Scientific classification
- Kingdom: Animalia
- Phylum: Chordata
- Class: Aves
- Order: Passeriformes
- Family: Alaudidae
- Genus: Calendulauda
- Species: C. burra
- Binomial name: Calendulauda burra (Bangs, 1930)
- Synonyms: Ammomanes burra; Ammomanes burrus; Certhilauda burra; Certhilauda erythroclamys; Certhilauda harei; Mirafra burra;

= Red lark =

- Genus: Calendulauda
- Species: burra
- Authority: (Bangs, 1930)
- Conservation status: VU
- Synonyms: Ammomanes burra, Ammomanes burrus, Certhilauda burra, Certhilauda erythroclamys, Certhilauda harei, Mirafra burra

Species of bird

The red lark (Calendulauda burra), also known as the ferruginous lark or ferruginous sand-lark, is a species of lark in the family Alaudidae. It is found in western South Africa and possibly Namibia.
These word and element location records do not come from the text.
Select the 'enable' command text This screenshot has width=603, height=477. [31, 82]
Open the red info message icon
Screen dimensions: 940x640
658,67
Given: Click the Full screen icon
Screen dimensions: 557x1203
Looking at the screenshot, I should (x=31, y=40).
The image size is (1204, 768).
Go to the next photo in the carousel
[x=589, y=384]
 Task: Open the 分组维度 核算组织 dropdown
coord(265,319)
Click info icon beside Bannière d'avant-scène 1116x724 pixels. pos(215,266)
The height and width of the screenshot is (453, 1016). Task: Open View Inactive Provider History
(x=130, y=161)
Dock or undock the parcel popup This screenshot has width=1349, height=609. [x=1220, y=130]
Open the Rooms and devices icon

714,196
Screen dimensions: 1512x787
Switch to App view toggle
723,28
Its natural habitats are subtropical or tropical dry shrubland and subtropical or tropical dry lowland grassland. It is threatened by habitat loss and climate change.

==Taxonomy and systematics ==
Originally, the red lark was classified as belonging to the genus Ammomanes, then later by Mirafra and Certhilauda, until moved to Calendulauda in 2009. Not all authorities recognise each of these re-classifications.